Ah … I am really not a very good example for dealing with stakeholders and executives and successfully manage cultural challenges! Usually, I rely on external collaborators to handle this part for me, also because of time constraints.
I see myself as a technical professional, with little time for talking and convincing. Unfortunately, because this is a big part of each data analytics project.
However, when I have to deal with it myself, I let the facts speak for me: final or intermediate results of current and past projects. This is the easiest way to convince stakeholders that the project is worth the time and the money. For any occurrence, though, I always have at hand a set of slides with previous accomplishements to present to executives if and when needed.

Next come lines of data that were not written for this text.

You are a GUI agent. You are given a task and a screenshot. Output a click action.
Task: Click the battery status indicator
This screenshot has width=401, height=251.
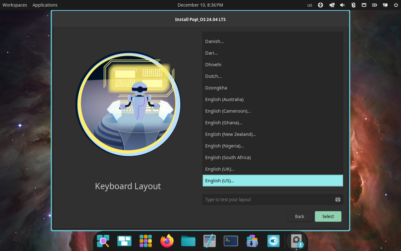(x=374, y=5)

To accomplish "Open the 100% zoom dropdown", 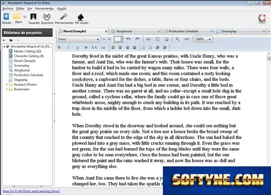I will coord(203,39).
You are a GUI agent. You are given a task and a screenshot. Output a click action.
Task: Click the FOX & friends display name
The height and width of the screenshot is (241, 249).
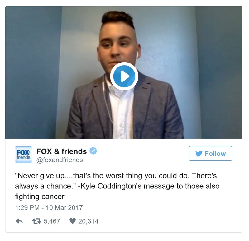click(61, 151)
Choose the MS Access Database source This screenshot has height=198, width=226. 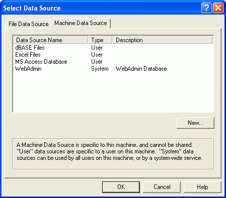coord(41,62)
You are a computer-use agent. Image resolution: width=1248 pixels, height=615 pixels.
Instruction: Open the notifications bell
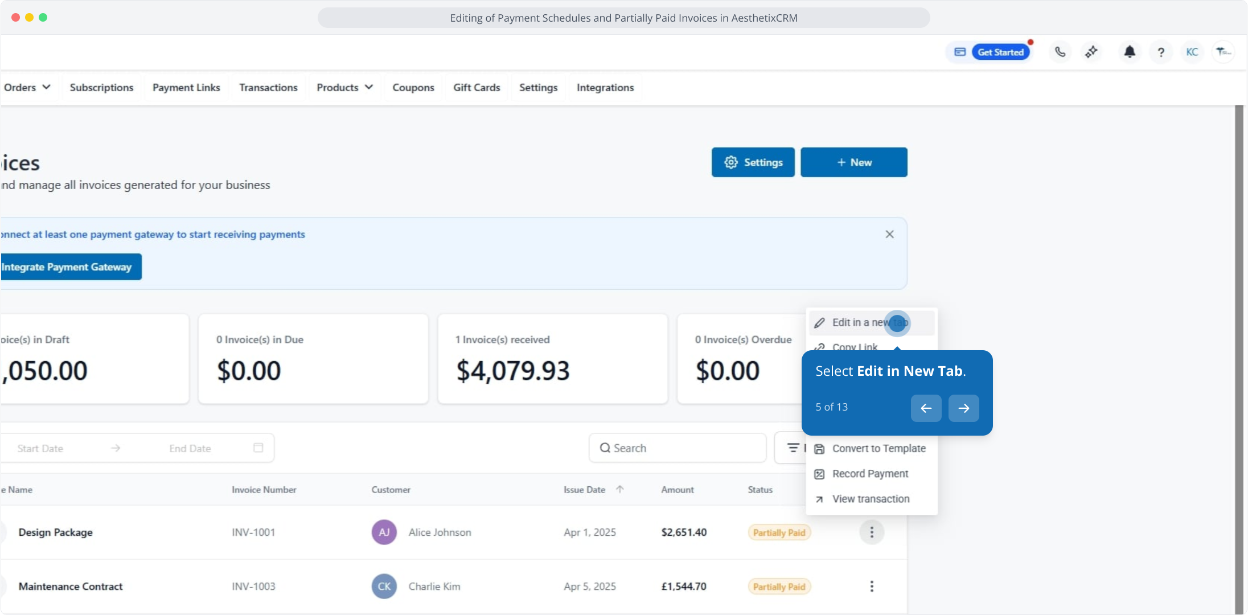pyautogui.click(x=1130, y=52)
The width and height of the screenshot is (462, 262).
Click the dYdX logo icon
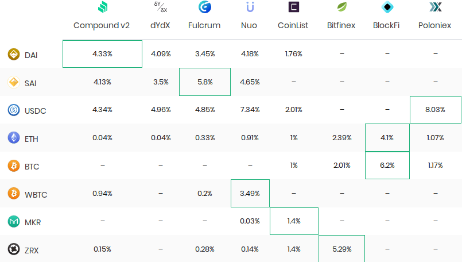click(160, 7)
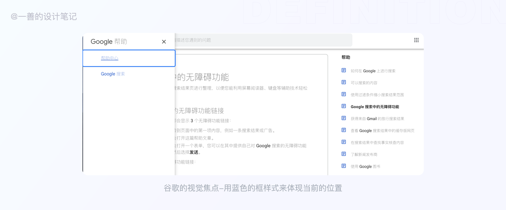The image size is (506, 210).
Task: Open article 使用 Google 图书
Action: tap(365, 166)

- Tell us about something cool you’ve been doing in Data Science lately.
My latest project was about anomaly detection in industry. I found it a very interesting problem to solve, where skills and expertise have to meet creativity. In anomaly detection you have no historical records of anomalies, either because they rarely happen or because they are too expensive to let them happen. What you have is a data set of records of normal functioning of the machine, transactions, system, or whatever it is you are observing. The challenge then is to predict anomalies before they happen and without previous historical examples. That is where the creativity comes in. Traditional machine learning algorithms need a twist in application to provide an adequate solution for this problem.